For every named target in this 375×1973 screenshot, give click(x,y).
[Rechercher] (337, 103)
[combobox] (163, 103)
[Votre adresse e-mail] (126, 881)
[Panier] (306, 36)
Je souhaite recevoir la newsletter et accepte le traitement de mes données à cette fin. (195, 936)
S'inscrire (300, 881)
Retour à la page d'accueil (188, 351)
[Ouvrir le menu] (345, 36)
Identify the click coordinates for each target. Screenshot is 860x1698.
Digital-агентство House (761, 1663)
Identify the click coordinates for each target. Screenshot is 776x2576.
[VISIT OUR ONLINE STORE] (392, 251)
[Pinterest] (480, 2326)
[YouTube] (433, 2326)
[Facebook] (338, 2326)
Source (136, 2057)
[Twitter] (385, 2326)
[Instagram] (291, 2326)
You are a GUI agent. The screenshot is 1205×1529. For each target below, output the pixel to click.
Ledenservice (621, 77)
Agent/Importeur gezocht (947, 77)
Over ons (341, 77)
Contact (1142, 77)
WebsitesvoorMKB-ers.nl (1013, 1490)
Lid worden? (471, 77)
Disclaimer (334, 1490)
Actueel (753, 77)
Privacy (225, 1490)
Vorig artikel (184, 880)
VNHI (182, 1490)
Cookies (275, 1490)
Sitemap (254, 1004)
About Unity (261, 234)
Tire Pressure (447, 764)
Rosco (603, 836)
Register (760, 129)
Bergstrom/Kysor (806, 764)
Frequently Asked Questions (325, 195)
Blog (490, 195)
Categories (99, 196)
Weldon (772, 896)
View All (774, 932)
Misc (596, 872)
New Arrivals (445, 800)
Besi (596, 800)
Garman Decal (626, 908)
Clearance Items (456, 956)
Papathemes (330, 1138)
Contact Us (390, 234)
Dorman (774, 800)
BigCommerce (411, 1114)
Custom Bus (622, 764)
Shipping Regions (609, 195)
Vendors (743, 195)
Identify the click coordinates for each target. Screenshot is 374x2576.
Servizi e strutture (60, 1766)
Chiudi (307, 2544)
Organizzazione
□ □ □ □ □
● SET PROBLEM:
In the records above, count the lines that contain the string "target". Reply with the number only.

● TASK SOLUTION:
5